3
$\begingroup$

Let the map $f:S^1 \times \mathbb{N} \to S^1$ defined by $f(z,n):=z^n$ is continuous and onto, but f is not a covering map from $S^1 \times \mathbb{N}$ onto $S^1$.

  • 0
    @Harry, please edit the question to make it explicit that the statement in the question itself is wrong.2012-05-22

3 Answers 3

4

Rather than obey the order in the title of this "question", I shall countermand this order.

For each $n \in N$, the subset $S^1 \times n$ is a component of $S^1 \times N$, it is also an open subset of $S^1 \times N$, and the restriction of $f$ to $S^1 \times n$ is a covering map.

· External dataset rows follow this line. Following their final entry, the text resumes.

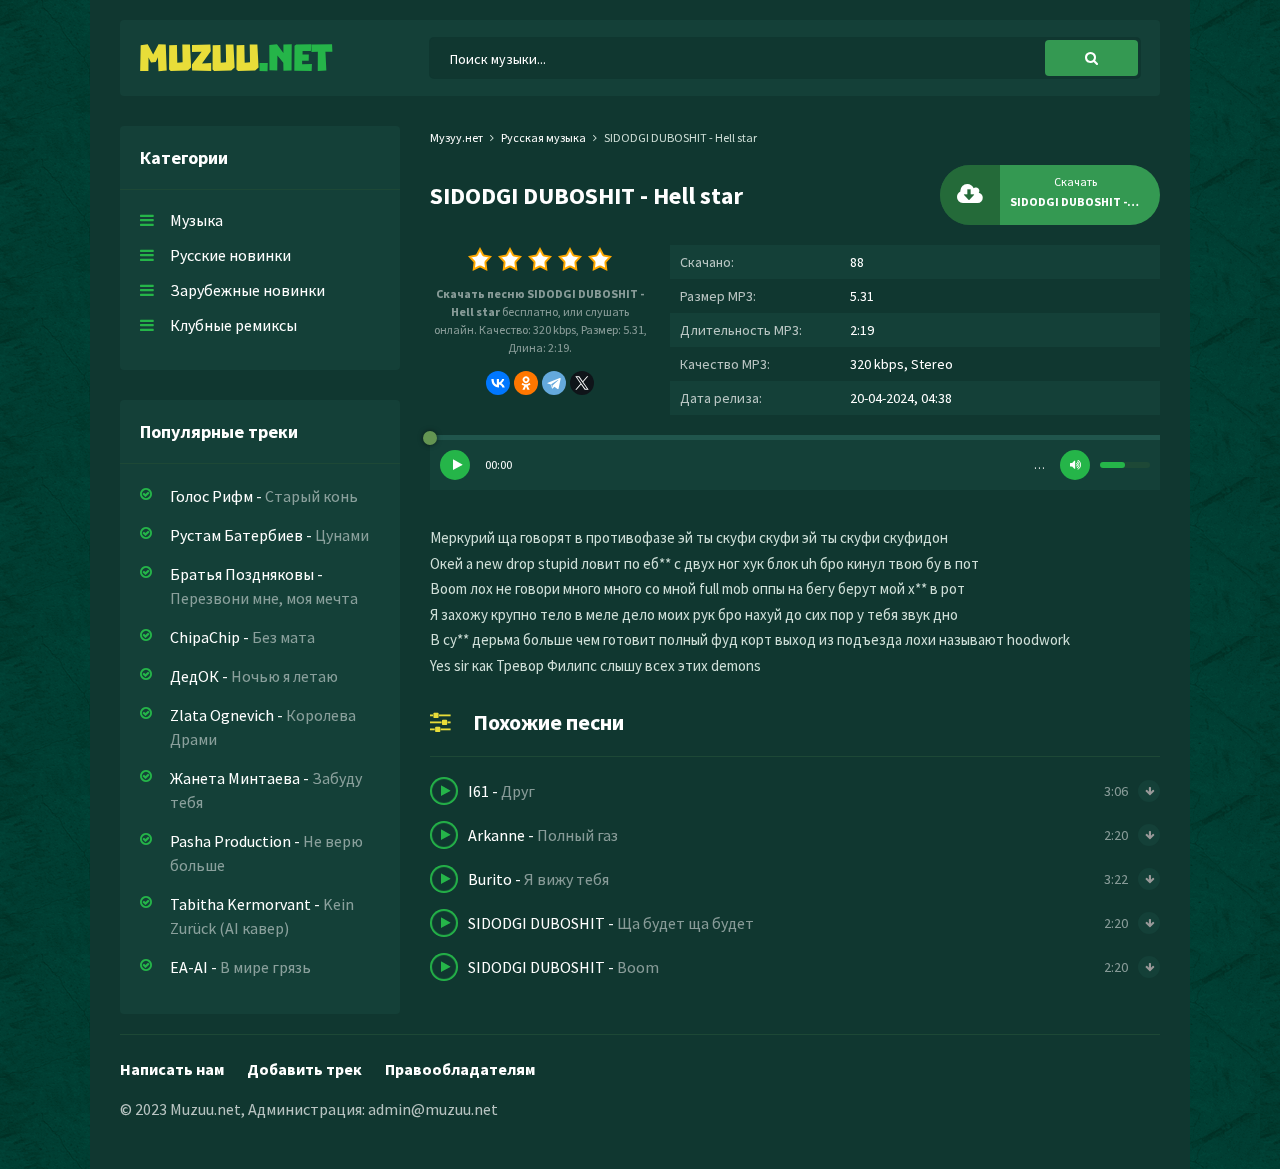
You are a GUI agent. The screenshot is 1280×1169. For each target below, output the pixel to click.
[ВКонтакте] (498, 383)
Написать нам (172, 1069)
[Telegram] (554, 383)
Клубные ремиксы (233, 325)
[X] (582, 383)
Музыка (196, 220)
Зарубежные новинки (247, 290)
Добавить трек (304, 1069)
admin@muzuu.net (433, 1109)
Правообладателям (460, 1069)
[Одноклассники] (526, 383)
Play (455, 465)
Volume (1075, 465)
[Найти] (1091, 58)
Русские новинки (230, 255)
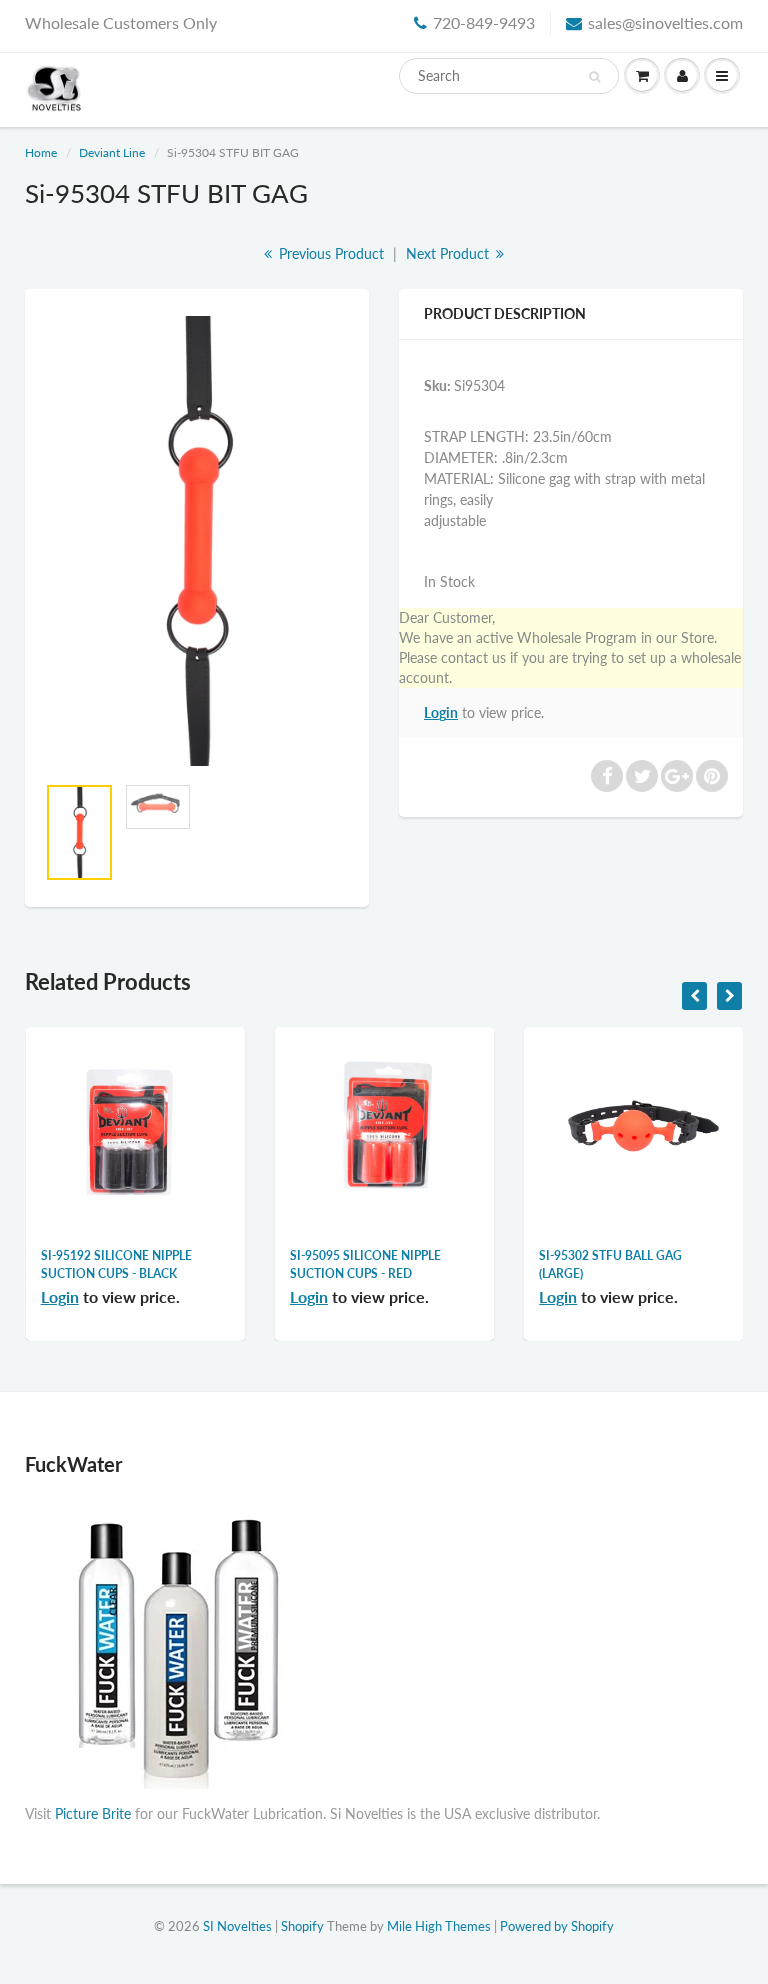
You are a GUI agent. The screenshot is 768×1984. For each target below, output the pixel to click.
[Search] (594, 77)
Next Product (449, 253)
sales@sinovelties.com (665, 22)
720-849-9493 (484, 22)
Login (441, 712)
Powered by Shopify (557, 1926)
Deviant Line (112, 152)
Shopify (302, 1926)
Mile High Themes (439, 1926)
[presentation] (694, 996)
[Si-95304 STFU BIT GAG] (197, 541)
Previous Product (329, 253)
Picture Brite (93, 1813)
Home (41, 152)
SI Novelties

Now check that for any function $f : X \to Y$, if each component of $X$ is open, and if the restriction of $f$ to each component is a covering map, then $f$ is a covering map.

  • 0
    The example in the OP works because there is a uniformity of the required neighborhoods as $n\to \infty$.2012-05-22
2

For the record, here is an answer, that is, a proof that $f$ is a covering map. Let $z = e^{2\pi i x} \in S^1$. Then, let $U_x = \{e^{2\pi i t}\vert t\in (x-1/2, x+1/2)\}$. Then, $f^{-1}(U_x) = \coprod U_n \times \{n\}$, and $U_n = \coprod G_k$ where $G_k = \{e^{2\pi i t} \vert t - ( k/n) \in (x/n - 1/2n, x/n + 1/2n )\}$ and $0\le k \le n-1$. Finally, $f\vert_{G_k\times \{n\}}$ is a homeomorphism onto $U_x$.

1

The following is incorrect because I misapplied the definition of covering map (tsk tsk). A better definition is: for each $x\in\mathbb{S}^1$ there is some neighborhood $U\ni x$ such that $f^{-1}U \cong \coprod_i U_i$ and for each $i$, $f|_{U_i}:U_i\to U$ is a homeomorphism.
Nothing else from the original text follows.